How old are you, as the typical readings change with age.

It's one of those things where you can't really compare with other people, it's more useful to gauge the changes over time of your individual settings.

Are you measuring it with an Apple Watch? I used to measure with a HR chest strap and the app I used declared the Apple Watch not accurate enough to use.

ExShield · 01/06/2020 21:27

Thanks for those links, that’s v kind.

Lijkk it’s looking like it IS chronically low.

OP posts:
LiveFatsDieYoGnu · 01/06/2020 22:27

I used to be a cardiac physiologist, and I really, really wouldn't worry about this. Yes, low HRV has been associated with poorer outcomes in some studies, but it's quite a soft association and bit one that I would be concerned about on an individual basis, particularly if you feel otherwise well. The best thing you can do is look after your cardiac health in the usual recommended ways (aerobic exercise, don't smoke, good diet, reduce stress) but a low HRV - if yours even is low, as I wouldn't really trust your watch's measurement - does not mean you're going to drop dead any second and stressing about it will probably do more harm!

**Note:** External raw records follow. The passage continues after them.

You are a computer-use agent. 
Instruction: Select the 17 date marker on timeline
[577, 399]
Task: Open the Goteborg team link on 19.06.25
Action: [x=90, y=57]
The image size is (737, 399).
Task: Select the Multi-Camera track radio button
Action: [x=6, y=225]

ExShield · 01/06/2020 22:37

Thankyou Livefats. I appreciate that.

Given it’s a soft marker, and I thought I was looking after my cardiac health as far as possible, what’s it a marker of? What should I do beyond get fitter?

OP posts:
LiveFatsDieYoGnu · 01/06/2020 22:51

Your heart rate has inputs from the two branches of the autonomic nervous system - the sympathetic and parasympathetic systems - and these inputs affect both the overall rate and the variability. The sympathetic and parasympathetic in turn receive inputs from various other parts of the nervous system, so the overall HRV is the product of a lot of different factors integrated together. The reason for the association between reduced HRV and poorer outcomes isn't actually that well understood and there are different hypotheses, so it's difficult to give clear advice beyond the standard 'looking after your cardiovascular system' Smile I would emphasise though that HRV is best measured with a proper ECG so I really wouldn't give too much weight on what your watch says, and I would certainly give a lot more consideration to your resting heart rate and time to recovery after exercise as indicators of good cardiac health.

ExShield · 01/06/2020 23:01

Thanks LiveFats. Might have a chat with my GP about it all.

OP posts:
ExShield · 01/06/2020 23:03

Sorry that sounded like I don’t appreciate what you’re saying - I mean a chat with the GP with a view to a proper ecg. I’m sure as a cardiac physiologist you know this stuff inside out anyway.

OP posts:
LiveFatsDieYoGnu · 01/06/2020 23:14

My personal opinion is that unless you have symptoms an ECG is unlikely to tell you anything more, but that's just an opinion and I'm a scientist, not a medic Smile all I can say is if I had this finding from a fitness watch I would shrug and get on with my day!